Allison Weaver <awe...@nova.umuc.edu> writes:
> > from close to the opposite ends of the axis is "Once Upon A Time".
> > There is the goal of getting rid of your cards and the process of
> > telling an interesting fairy story, and the two are so inextricably
> > linked that I've heard people I would class as very goal-oriented
> > telling excellent stories in order to win. They are less likely to let
> > chances to interrupt pass than the more process-oriented, however. 8-)
>

> I've never heard of this game and it sounds intriguing. Is it old? New?
> Available? Where?

It's a (NON-collectable) card game published by Atlas Games. The second
edition is fairly new, and should be available from any good games shop
(the kind that sells Roleplaying and Board games). The last review of it
I read was in Pyramid Magazine #18, which described it as brilliant -
although it also rambled on about how young male gamers should buy the
game because it was popular with women... (!)

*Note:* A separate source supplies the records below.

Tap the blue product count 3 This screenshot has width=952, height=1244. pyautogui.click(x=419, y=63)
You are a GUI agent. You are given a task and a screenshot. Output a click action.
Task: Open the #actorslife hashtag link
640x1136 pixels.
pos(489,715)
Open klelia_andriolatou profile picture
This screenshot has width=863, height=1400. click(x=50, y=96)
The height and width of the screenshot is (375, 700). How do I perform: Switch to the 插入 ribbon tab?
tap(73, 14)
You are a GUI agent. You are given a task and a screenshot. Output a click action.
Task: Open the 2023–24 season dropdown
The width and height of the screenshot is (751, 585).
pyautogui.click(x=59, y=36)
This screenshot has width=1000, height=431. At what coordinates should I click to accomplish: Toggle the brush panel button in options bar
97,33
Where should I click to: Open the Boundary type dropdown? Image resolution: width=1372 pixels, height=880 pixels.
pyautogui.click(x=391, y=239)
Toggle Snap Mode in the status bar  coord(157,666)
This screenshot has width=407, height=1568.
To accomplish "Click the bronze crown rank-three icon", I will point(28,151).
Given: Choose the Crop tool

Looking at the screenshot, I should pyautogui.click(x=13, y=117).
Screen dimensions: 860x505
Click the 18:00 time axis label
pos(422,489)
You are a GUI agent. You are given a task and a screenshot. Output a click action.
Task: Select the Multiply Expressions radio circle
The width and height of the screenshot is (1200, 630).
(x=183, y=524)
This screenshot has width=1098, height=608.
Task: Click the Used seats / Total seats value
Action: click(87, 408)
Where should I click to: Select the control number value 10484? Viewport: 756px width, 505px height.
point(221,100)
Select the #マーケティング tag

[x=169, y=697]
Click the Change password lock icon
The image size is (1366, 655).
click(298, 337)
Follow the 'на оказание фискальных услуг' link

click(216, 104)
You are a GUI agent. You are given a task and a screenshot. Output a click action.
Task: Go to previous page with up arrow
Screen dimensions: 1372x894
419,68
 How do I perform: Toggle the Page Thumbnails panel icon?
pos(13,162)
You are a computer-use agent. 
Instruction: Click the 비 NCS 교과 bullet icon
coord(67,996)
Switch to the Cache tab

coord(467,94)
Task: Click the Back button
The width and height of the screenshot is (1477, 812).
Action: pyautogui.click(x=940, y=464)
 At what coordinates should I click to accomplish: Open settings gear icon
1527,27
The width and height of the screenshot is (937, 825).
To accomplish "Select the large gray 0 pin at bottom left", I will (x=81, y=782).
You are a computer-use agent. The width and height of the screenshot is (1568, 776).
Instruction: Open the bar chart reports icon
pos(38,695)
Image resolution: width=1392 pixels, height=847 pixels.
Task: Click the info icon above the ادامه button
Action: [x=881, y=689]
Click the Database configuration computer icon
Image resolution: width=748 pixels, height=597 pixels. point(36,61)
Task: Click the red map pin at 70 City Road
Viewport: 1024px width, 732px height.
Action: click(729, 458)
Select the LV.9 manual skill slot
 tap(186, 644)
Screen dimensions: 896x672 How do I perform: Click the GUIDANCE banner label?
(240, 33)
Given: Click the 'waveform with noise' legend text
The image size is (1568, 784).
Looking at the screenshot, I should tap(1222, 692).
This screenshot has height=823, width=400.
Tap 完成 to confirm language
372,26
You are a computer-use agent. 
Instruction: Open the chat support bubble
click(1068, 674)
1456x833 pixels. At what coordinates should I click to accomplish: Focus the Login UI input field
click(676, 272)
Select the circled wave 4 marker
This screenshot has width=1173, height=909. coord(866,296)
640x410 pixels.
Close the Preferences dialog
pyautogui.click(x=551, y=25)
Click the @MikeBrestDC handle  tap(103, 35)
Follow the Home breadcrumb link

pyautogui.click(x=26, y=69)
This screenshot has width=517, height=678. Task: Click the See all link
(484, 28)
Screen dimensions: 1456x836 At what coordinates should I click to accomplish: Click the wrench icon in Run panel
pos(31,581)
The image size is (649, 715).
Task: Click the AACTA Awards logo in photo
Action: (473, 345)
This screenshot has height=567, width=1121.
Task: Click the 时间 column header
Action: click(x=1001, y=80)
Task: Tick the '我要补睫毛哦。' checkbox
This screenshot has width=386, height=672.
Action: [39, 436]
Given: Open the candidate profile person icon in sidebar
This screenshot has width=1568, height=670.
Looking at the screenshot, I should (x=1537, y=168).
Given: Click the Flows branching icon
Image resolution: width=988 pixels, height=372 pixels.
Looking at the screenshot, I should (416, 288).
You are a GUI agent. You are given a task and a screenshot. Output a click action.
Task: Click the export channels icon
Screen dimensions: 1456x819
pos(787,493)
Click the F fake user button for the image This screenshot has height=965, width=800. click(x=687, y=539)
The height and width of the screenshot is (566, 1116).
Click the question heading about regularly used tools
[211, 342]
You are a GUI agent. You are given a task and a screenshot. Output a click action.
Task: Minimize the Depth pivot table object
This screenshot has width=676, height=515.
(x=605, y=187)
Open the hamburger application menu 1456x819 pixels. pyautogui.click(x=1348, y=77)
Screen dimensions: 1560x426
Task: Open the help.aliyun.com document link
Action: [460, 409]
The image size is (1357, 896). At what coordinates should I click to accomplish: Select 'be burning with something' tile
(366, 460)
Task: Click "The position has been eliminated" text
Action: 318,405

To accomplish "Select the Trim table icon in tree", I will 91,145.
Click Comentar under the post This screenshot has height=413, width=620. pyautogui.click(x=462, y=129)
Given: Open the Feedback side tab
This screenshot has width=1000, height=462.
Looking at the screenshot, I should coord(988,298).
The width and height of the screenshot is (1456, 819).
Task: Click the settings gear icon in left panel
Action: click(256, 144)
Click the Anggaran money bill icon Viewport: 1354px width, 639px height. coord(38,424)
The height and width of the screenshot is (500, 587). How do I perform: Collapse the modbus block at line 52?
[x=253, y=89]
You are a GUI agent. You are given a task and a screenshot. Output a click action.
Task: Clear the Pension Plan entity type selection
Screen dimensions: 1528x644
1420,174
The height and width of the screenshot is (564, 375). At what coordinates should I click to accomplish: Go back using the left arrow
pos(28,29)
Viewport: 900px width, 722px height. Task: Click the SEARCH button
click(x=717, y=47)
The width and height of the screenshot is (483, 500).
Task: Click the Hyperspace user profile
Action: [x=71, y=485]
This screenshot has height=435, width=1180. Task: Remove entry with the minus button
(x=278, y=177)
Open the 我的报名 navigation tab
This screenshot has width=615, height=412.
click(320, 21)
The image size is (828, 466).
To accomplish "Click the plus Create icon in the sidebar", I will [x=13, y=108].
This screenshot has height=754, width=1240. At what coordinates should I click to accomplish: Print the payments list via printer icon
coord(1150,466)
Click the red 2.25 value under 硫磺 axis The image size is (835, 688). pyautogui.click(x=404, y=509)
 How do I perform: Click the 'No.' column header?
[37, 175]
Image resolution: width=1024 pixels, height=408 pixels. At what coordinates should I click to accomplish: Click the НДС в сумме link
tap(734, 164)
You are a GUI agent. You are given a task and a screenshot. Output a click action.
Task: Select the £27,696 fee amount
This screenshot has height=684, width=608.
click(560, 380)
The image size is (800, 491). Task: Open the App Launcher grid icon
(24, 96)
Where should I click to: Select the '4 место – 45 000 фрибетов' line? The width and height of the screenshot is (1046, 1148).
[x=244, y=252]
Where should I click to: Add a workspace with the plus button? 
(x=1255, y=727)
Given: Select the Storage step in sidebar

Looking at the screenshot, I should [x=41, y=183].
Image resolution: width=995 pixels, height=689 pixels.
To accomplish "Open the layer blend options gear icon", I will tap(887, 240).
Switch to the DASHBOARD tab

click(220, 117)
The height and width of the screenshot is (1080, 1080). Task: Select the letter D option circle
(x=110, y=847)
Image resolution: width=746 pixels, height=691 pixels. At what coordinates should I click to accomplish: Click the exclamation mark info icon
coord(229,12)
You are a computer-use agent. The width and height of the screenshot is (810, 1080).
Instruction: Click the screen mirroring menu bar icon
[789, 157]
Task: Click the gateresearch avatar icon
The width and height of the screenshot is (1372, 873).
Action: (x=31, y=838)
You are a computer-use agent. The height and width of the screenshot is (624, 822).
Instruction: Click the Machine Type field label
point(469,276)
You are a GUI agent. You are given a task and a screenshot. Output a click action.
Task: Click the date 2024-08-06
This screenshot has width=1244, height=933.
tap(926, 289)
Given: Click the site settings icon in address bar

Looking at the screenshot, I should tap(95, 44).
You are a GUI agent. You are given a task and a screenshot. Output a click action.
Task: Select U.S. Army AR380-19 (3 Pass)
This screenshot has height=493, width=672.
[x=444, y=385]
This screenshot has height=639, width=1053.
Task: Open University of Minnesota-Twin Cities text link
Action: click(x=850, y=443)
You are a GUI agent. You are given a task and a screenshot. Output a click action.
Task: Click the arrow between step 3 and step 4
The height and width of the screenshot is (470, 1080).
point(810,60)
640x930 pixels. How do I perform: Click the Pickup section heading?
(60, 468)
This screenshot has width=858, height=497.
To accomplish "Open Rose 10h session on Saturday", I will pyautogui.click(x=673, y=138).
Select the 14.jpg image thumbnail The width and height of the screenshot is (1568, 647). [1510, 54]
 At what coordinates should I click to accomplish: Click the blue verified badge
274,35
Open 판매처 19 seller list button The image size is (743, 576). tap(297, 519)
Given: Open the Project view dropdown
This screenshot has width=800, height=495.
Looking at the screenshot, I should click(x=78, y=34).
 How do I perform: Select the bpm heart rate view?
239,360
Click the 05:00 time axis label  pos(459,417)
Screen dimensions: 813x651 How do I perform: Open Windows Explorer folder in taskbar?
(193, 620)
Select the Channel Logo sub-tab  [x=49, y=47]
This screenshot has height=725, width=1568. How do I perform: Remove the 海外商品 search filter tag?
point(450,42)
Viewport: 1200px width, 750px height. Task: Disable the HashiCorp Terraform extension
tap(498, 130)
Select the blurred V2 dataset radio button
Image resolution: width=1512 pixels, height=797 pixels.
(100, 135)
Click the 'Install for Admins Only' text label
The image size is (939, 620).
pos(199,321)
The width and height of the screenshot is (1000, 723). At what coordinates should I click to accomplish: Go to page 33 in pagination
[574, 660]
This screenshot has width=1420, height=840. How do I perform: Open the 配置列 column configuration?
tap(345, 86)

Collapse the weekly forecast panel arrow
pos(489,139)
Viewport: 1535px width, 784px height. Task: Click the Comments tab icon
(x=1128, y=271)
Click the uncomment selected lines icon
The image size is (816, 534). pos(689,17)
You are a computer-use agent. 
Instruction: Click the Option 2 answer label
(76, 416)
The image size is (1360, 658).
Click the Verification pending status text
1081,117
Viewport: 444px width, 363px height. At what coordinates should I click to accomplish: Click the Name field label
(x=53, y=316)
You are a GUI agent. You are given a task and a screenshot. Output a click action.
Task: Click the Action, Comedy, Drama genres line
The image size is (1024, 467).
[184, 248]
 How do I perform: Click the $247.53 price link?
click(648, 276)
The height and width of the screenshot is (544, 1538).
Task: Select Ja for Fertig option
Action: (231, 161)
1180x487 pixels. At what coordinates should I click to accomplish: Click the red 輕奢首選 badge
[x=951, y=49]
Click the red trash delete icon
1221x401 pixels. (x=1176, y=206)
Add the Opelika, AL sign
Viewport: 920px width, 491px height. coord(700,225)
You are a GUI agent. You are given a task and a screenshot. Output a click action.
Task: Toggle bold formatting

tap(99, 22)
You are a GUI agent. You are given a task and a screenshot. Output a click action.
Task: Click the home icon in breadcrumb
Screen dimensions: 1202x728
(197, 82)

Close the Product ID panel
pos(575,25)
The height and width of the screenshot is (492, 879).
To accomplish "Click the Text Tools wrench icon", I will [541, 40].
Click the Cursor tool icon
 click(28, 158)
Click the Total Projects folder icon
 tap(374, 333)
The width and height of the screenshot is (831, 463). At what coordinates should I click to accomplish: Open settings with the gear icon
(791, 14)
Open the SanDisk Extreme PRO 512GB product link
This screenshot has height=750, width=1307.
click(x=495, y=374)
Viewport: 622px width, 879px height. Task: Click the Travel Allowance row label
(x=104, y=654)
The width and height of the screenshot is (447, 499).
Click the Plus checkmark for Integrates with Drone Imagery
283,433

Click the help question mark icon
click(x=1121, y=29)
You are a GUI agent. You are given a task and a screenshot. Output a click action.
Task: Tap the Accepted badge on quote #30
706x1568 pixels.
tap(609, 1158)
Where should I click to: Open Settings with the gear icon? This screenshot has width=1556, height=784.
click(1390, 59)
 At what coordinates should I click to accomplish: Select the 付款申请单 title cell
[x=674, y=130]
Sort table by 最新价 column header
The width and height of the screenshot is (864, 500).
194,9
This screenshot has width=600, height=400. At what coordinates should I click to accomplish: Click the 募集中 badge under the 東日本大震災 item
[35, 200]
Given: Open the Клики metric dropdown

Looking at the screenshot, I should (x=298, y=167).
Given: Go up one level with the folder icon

I've played it with programmers, teachers, a librarian, and my mother
(who's an ex-nurse now in her 70's), and we've always had fun -
especially after a drink or two. 8-) My main criticism is that the
important info on each card is at the bottom rather than along a side,
so you can't "fan" the cards and still see what you've got.

[This is off-topic now, so it might be best to email any responses.]